Just in time for the holidays comes a study that says loneliness spreads like a disease through people's social networks. In other words, that sad, isolated feeling is contagious.

It's a little hard to wrap your mind around the notion that social networks transport the urge to avoid social networks: "Surely a hermit who takes a newspaper is not a hermit in whom one can have complete confidence,'' as Tom Stoppard wrote in Arcadia. But this is because we think of loneliness as the absence of something. If you look at it instead as an active force, causing people to unplug the phone and not bother answering letters, then you can track it in a community.

The paper, in the latest Journal of Personality and Social Psychology, looked at data from the 61-year-old study of public health in Framingham, Massachusetts.

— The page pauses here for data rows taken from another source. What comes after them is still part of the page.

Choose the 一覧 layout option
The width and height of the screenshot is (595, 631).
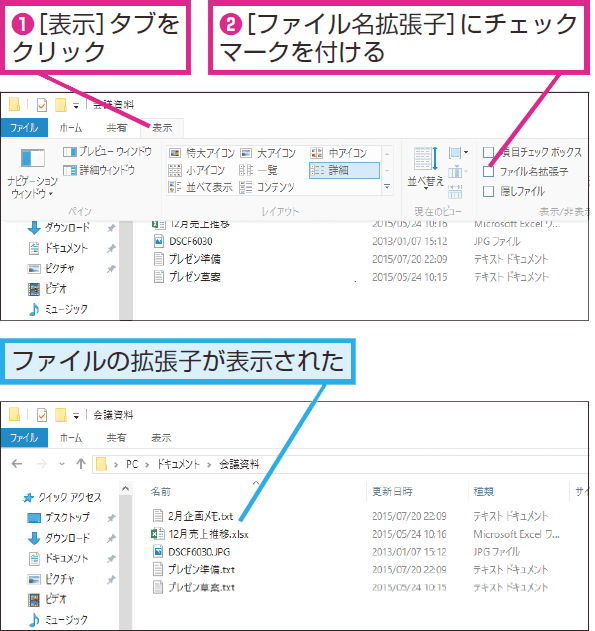(259, 170)
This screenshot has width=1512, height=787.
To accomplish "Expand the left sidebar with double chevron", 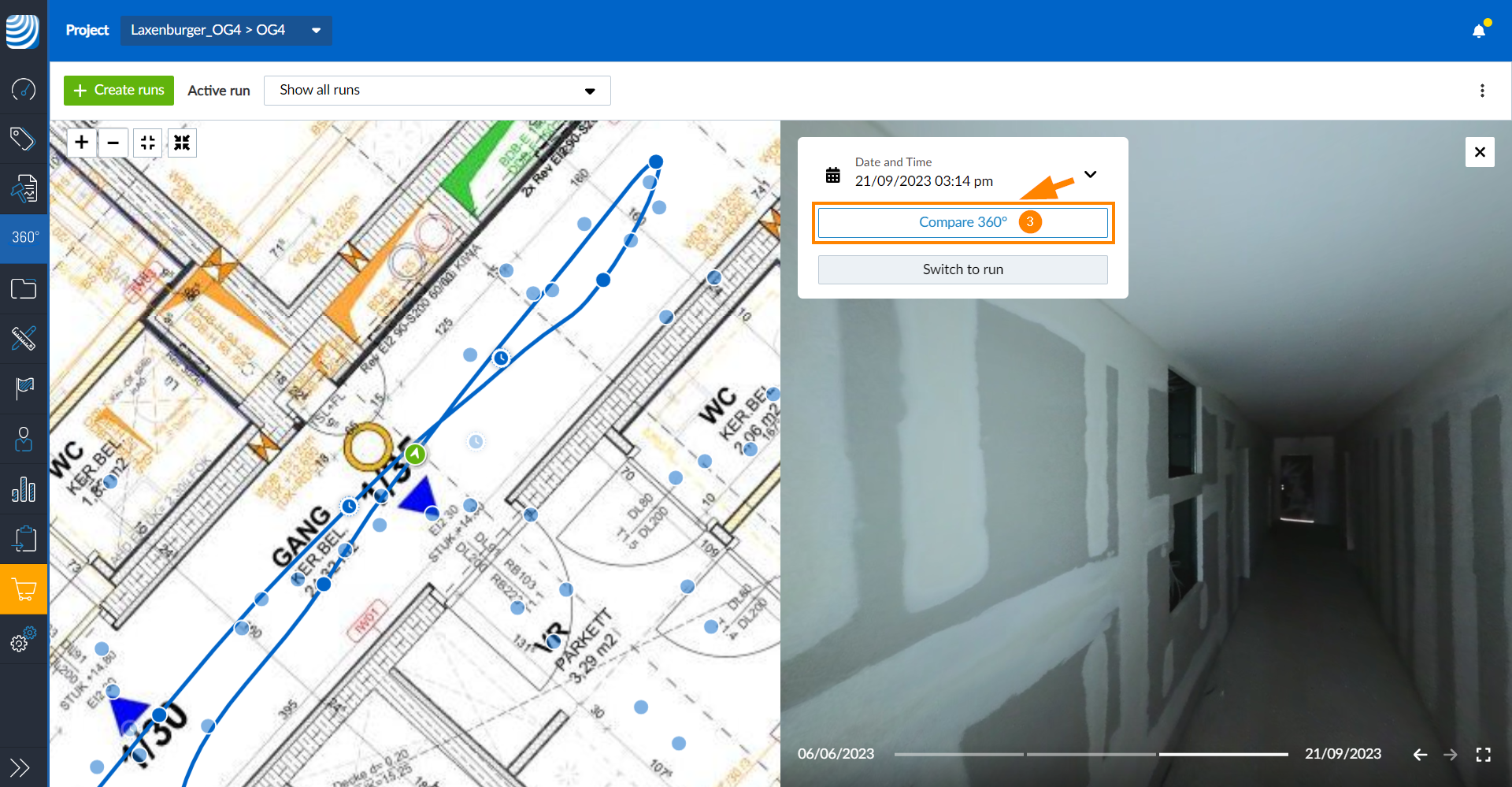I will pyautogui.click(x=20, y=767).
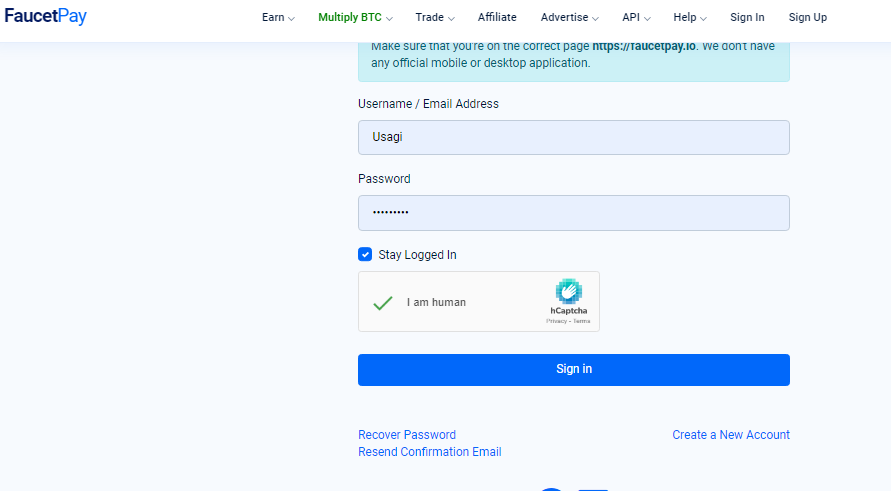Click Resend Confirmation Email link

point(430,452)
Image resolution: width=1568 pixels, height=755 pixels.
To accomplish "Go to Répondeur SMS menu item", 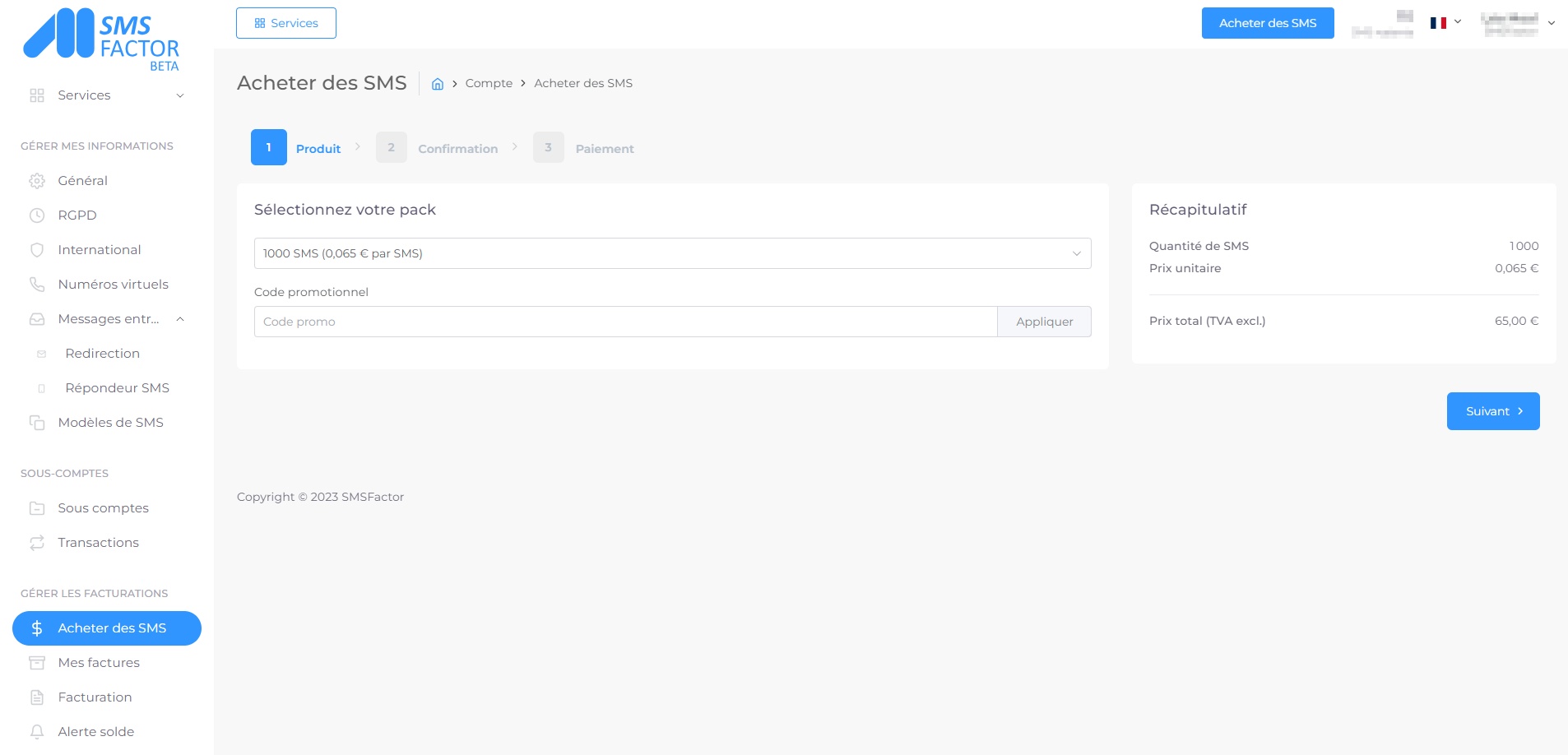I will coord(117,388).
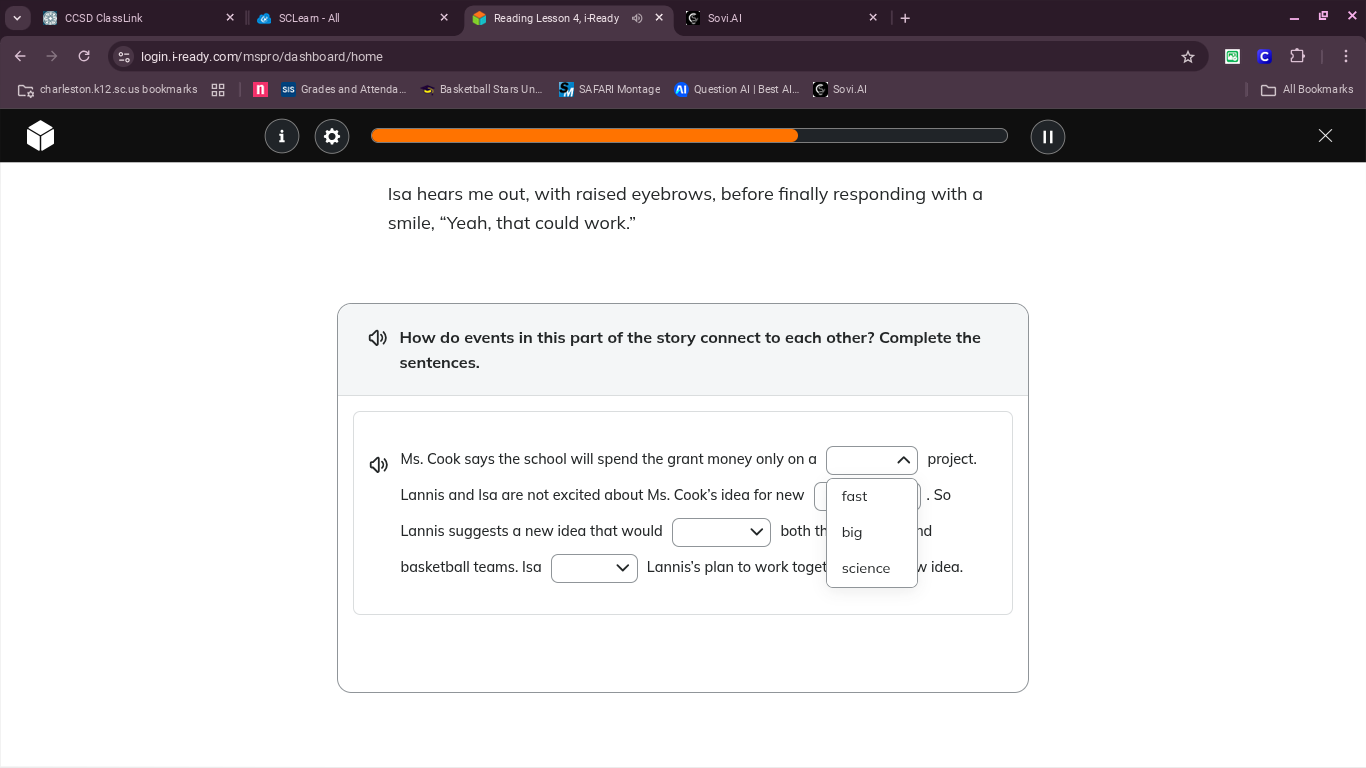Close the lesson with X icon
The height and width of the screenshot is (768, 1366).
(1325, 136)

Loneliness is important to epidemiologists because it correlates with lower immune function and higher risks of heart disease and diabetes. John T. Cacioppo, James H. Fowler, and Nicholas A. Christakis looked at the social networks of Framingham patients and concluded that "loneliness occurs in clusters, extends up to three degrees of separation, is disproportionately represented at the periphery of social networks, and spreads through a contagious process.'' When a lonely person drops out of a social network, the authors argue, he also cuts the connection that others have, through him, to that network.

A version of the paper, in pdf form, is here.

Happy holidays, everyone. Now get off the Internet and call a friend.